I really really wish what I was about to say was made up. Really, I do because I like Mormons. I was unsure what it would be like to live in the Mormon mecca, aka Salt Lake City, but since moving here I'm very pleasantly surprised and happy to report that it's not as weird as you may think.

Mind you, not as is not to say not at all. There's these funny little things like having to buy real beer (more than 3.2% alcohol) at a state liquor store, everyone is married with children even if they're significantly younger than me, and there's a rather schizophrenic personality to the citizens: you're either Mo-Mo and happy-go-lucky or you ain't and you're damn fucking proud of it.

I digress. Mormon soaking.

So here it is: because Mormons are against pre-marital sex, many of the "good" Mormons make it to their twenties as virgins. Heaven help them, they're hell bent on staying a virigin. But...we all know sex feels really really good. Add to it that it's forbidden and now you have a group of hormonally-saturated, unfulfilled virginal, twenty-something-year-olds going off to college, namely Brigham Young University.

See where this is going? How do you have sex without having sex?
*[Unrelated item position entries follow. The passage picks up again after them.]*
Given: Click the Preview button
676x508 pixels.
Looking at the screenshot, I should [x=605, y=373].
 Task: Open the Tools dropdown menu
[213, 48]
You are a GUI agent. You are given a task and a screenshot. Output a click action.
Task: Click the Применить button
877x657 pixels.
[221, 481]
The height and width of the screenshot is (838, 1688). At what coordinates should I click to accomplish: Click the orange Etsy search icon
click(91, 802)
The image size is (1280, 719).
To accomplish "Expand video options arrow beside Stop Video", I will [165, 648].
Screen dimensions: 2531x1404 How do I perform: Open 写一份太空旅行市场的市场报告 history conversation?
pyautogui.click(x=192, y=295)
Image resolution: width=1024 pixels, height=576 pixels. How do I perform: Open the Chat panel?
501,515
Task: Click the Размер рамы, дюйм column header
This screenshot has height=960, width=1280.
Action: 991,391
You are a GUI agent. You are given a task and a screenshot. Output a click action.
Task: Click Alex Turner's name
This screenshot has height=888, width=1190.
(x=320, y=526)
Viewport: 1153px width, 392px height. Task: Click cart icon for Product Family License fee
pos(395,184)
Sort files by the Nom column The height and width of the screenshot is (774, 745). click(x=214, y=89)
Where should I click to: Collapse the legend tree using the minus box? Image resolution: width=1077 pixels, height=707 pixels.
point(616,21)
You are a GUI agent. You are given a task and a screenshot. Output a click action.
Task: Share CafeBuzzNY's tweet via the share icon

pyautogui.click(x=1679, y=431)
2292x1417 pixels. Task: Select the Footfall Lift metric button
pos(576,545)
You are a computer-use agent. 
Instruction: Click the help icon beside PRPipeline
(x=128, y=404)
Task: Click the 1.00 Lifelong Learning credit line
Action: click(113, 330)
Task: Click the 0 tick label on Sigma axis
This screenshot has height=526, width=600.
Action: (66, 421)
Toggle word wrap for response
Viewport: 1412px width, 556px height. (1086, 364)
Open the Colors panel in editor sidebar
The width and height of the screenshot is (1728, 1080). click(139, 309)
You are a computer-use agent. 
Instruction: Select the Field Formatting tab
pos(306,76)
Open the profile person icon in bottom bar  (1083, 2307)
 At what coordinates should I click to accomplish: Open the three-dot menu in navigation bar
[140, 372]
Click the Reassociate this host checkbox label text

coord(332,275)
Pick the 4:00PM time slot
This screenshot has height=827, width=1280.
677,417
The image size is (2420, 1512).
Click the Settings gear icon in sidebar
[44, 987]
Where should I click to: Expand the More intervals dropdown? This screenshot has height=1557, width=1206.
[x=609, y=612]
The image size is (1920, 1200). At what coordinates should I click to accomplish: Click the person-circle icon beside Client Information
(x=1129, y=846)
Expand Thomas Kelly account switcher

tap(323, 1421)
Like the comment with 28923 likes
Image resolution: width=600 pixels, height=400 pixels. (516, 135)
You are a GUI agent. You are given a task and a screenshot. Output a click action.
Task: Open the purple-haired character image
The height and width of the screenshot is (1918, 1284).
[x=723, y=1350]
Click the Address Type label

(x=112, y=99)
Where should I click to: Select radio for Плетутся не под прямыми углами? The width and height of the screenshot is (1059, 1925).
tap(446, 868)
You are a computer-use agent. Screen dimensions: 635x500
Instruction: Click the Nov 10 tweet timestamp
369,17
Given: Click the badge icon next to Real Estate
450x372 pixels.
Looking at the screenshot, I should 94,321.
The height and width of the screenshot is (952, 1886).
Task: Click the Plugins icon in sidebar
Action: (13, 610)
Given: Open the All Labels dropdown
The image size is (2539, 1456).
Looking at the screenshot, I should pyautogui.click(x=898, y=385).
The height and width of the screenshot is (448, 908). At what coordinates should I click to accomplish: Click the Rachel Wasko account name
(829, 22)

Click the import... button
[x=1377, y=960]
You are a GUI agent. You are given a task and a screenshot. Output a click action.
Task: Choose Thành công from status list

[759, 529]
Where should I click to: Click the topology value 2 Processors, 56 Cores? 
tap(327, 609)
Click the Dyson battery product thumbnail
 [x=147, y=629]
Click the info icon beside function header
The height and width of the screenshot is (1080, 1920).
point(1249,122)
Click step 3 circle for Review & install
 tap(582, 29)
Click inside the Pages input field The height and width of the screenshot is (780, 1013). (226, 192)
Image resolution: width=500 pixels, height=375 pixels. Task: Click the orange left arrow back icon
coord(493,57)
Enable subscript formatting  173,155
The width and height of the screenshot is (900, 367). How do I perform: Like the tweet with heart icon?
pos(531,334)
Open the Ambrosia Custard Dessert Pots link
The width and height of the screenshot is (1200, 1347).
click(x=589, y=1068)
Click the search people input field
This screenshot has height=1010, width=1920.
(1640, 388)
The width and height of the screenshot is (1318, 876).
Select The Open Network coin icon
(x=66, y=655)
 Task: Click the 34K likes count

You have "soaking," that is, you put your dick in her vagina but you don't move. Not even a single pump, rub, wiggle or jiggle. Nothing. You just lay there, soaking.

Like I said, I wish I was making this up.

I can't in good faith say I've ever experienced this phenomenon first hand because I'm A) not a BYU graduate and B) not fucking retarded. But, I have it from good sources (a few "Jack Mormons," also known as Mormons who were born and raised but no longer practicing, as well as an ex-communicated one).

There you have it folks. The solution to every religious believer's ultimate dilemna: how do you have sex without having sex. Mormon soaking.